Pixel coordinate grounding data
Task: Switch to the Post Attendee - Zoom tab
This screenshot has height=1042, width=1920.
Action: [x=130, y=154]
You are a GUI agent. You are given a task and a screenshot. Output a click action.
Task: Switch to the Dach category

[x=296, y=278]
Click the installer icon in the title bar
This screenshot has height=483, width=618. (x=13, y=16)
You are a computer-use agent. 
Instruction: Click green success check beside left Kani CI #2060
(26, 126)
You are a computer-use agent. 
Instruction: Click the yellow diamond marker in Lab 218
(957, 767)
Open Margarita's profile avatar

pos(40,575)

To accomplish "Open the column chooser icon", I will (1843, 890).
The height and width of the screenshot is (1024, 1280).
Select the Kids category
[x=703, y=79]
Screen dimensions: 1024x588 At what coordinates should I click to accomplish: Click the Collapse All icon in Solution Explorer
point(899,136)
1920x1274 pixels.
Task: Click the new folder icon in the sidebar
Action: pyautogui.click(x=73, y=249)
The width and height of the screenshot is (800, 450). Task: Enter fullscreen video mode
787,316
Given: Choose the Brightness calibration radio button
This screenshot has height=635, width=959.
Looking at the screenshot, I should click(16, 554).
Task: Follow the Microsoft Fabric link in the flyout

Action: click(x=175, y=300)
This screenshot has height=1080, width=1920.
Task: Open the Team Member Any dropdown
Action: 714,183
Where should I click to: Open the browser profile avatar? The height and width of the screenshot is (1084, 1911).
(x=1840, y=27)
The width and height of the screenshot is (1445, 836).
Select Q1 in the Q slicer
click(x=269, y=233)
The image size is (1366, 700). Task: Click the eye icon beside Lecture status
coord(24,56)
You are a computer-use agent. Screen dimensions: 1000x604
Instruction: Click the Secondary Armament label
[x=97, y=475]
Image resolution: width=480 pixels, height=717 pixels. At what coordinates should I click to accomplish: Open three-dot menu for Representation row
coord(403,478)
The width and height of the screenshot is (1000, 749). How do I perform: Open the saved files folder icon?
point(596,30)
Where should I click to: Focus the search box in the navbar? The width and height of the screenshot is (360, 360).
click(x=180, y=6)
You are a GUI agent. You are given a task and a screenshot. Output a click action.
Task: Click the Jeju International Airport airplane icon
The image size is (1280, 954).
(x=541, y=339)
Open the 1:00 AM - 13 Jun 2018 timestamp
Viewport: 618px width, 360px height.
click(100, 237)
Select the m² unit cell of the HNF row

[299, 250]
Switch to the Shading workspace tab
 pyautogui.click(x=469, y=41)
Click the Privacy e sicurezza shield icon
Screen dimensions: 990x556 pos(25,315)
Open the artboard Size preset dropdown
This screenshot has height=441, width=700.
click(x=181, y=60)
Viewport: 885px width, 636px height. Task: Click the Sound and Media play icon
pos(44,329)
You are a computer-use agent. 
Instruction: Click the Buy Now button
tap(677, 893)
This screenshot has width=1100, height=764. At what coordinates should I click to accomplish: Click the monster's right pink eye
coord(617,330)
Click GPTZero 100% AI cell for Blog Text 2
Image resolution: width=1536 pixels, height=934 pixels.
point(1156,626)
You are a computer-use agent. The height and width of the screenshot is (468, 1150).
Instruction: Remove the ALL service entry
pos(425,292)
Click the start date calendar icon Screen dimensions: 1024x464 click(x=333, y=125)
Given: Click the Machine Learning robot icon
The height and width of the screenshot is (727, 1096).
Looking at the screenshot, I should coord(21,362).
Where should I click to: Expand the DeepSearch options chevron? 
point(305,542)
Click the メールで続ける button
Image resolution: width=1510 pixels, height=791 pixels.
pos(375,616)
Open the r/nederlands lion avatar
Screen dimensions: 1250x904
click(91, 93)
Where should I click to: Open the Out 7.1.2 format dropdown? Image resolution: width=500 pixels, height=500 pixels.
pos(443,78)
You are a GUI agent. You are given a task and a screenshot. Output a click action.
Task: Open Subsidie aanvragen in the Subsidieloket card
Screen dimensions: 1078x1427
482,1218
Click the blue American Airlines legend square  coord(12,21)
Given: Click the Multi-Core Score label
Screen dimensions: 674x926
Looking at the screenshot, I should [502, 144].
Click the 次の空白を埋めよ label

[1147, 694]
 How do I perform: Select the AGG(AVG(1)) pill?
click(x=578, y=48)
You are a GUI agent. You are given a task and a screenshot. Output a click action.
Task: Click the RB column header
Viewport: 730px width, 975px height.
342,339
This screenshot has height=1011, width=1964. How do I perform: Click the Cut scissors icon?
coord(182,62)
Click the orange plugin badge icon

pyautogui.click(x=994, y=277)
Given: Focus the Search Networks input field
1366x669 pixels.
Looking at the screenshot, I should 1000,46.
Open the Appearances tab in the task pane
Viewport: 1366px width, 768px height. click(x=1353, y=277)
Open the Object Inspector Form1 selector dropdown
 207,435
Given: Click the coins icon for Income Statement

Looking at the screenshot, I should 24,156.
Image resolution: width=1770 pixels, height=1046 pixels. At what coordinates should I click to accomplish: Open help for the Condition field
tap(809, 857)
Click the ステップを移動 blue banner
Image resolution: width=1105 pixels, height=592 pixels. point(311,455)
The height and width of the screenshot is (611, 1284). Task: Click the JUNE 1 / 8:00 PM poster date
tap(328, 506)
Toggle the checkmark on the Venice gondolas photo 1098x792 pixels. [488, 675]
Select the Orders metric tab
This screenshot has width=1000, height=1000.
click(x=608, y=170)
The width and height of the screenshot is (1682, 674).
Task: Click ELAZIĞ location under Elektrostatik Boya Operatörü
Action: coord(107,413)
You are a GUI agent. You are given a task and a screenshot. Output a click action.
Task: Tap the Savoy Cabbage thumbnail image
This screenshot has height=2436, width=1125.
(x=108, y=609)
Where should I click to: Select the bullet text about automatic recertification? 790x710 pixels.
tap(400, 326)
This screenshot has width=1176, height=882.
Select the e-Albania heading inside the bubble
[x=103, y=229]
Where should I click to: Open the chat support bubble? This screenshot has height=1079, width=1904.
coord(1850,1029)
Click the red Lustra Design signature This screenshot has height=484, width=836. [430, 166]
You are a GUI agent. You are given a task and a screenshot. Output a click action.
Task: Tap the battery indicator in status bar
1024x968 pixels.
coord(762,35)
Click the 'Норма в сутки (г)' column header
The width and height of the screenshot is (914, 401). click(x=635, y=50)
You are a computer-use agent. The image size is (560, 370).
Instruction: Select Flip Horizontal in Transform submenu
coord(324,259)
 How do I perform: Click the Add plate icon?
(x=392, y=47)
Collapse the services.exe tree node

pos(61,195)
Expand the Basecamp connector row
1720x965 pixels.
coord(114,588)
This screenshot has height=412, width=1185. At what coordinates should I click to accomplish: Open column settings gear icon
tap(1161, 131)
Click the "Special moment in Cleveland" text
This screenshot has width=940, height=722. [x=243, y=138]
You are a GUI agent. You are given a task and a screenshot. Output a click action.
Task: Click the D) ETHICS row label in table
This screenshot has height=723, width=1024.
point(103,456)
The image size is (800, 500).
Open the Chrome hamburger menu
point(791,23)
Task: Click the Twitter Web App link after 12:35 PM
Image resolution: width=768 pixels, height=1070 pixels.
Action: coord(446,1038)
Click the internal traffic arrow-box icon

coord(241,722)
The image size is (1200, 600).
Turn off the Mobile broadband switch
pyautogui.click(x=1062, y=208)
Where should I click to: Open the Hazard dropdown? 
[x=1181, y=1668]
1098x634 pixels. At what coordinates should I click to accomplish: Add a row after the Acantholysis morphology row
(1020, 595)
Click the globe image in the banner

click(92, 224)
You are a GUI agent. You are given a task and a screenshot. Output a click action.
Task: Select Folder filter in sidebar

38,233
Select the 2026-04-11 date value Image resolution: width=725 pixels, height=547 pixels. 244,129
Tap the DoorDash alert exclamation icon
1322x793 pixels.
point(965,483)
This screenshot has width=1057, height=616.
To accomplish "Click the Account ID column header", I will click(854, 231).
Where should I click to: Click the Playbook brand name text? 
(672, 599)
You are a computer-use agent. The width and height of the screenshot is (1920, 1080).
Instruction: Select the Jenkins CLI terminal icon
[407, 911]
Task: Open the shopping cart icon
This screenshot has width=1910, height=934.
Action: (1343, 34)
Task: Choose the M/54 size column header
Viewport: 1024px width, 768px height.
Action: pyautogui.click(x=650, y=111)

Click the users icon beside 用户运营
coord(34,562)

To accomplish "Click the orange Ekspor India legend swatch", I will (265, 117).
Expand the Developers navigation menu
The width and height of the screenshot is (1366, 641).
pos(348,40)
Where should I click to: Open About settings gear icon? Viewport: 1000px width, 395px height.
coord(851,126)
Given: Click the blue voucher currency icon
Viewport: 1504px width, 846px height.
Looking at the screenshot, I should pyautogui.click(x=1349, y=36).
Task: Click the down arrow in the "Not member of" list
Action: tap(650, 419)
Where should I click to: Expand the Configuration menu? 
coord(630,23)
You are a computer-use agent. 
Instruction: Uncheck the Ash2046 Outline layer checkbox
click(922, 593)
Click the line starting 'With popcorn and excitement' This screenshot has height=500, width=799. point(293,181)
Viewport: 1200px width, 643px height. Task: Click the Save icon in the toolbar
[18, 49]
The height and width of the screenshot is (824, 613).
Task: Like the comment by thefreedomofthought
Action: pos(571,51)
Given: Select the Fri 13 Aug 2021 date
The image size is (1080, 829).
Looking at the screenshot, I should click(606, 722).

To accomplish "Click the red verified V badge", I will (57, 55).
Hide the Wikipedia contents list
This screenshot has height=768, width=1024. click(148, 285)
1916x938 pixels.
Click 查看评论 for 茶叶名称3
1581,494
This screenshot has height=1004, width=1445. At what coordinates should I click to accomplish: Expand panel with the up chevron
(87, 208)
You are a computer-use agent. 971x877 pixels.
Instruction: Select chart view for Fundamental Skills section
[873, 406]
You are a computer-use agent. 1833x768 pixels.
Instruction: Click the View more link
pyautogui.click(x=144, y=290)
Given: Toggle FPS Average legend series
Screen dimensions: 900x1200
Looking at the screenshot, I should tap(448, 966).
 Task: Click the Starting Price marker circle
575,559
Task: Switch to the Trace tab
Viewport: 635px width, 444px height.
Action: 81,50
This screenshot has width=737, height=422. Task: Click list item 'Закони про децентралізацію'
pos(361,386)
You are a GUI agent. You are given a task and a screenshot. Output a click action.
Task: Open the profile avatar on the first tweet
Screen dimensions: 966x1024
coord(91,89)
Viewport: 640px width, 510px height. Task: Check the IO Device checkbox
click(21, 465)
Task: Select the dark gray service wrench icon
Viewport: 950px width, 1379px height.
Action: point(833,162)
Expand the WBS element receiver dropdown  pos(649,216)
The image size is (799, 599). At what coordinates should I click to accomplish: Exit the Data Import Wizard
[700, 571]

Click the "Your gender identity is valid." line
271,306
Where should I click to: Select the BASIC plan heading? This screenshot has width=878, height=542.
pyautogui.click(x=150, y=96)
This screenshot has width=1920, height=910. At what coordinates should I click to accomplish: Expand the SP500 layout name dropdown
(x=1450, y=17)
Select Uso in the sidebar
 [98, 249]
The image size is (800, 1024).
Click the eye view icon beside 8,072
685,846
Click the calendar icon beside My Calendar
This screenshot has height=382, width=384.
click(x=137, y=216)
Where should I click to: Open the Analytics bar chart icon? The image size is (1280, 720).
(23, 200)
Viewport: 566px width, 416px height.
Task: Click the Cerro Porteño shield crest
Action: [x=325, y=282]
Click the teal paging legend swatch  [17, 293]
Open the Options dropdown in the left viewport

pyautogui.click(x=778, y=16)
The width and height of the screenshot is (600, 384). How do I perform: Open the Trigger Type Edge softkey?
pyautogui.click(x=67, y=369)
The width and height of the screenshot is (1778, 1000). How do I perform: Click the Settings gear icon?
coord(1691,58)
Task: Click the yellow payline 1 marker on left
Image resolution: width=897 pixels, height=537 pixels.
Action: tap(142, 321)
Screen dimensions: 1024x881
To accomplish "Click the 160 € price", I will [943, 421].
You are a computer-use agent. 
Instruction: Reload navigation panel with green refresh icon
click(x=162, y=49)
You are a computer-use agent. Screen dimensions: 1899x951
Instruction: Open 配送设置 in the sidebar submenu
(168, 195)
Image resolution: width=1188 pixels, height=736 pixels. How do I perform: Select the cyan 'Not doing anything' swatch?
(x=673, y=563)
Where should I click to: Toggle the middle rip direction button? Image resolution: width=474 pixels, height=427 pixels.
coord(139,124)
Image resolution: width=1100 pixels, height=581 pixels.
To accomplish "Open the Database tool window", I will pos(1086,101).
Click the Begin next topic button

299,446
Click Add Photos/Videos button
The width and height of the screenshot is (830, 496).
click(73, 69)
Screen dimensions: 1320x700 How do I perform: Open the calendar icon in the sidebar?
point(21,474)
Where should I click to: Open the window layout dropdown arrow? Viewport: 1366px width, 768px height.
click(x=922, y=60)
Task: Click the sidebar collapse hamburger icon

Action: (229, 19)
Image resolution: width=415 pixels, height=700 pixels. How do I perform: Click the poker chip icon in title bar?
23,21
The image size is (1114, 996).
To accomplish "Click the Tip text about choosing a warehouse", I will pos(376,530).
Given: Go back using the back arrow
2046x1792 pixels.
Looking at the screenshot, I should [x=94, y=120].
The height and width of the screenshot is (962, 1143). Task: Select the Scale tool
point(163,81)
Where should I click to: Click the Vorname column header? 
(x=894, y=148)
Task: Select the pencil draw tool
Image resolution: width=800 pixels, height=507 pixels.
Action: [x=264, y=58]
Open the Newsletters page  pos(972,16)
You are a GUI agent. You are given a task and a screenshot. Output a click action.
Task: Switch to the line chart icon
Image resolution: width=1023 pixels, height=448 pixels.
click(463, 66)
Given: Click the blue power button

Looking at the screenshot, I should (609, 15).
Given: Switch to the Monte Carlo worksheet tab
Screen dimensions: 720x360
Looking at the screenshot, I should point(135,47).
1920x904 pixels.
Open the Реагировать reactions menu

▸ Task goal
Look back at the entries above and repeat, unchanged, every line from the line holding "Given: Click the blue voucher currency icon" through the line holding "Click the line".

▸ Task result
Given: Click the blue voucher currency icon
Viewport: 1504px width, 846px height.
Looking at the screenshot, I should pyautogui.click(x=1349, y=36).
Task: Click the down arrow in the "Not member of" list
Action: tap(650, 419)
Where should I click to: Expand the Configuration menu? 
coord(630,23)
You are a computer-use agent. 
Instruction: Uncheck the Ash2046 Outline layer checkbox
click(922, 593)
Click the line starting 'With popcorn and excitement' This screenshot has height=500, width=799. point(293,181)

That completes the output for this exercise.